***** BLOQUE DE TEXTO *****

Un artículo de Fernando Savater.
Hacerse el loco
Demasiado tiempo nos hemos dejado llevar por la trampa del independentismo
Aseguraba
Churchill que una regla elemental de etiqueta política prohíbe vocear “yo ya lo
dije” cuando los acontecimientos históricos le dan a uno la razón. De modo que
me limitaré a preguntarme que más debíamos haber dicho los que nos dedicamos a
estas cosas, intelectuales o como nos llamemos, para advertir de lo que estaba
pasando en Cataluña y prevenir contra lo que ya pasa ahora.

***** DATOS MOSTRADOS *****

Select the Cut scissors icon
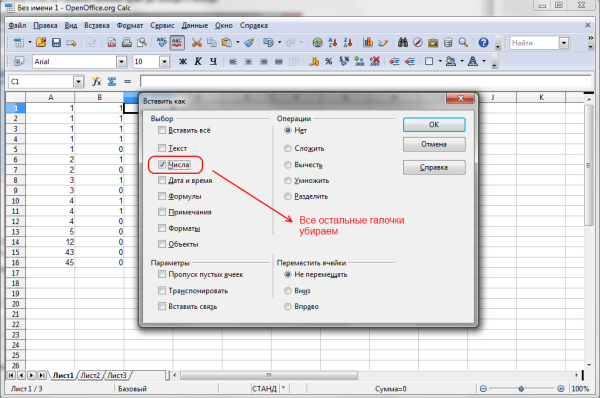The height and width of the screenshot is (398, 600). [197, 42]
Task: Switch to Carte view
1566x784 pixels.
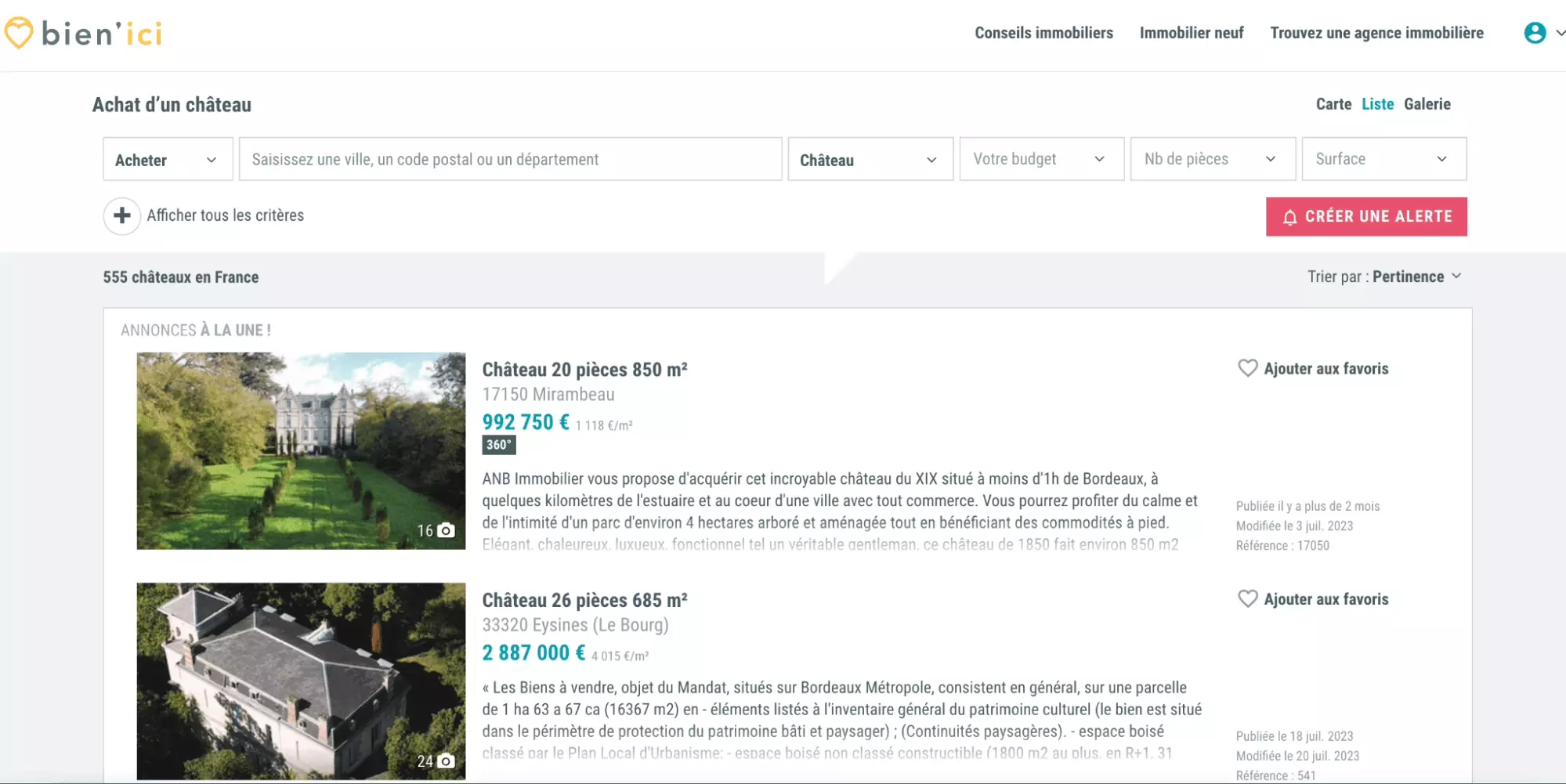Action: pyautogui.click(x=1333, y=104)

*****

OBJETIVO DEL EJERCICIO -
En el artículo sobre el independentismo, ¿qué prohíbe una regla elemental de etiqueta política, según Churchill?

RESPUESTA DEL EJERCICIO -
Prohíbe vocear “yo ya lo dije” cuando los acontecimientos históricos le dan a uno la razón.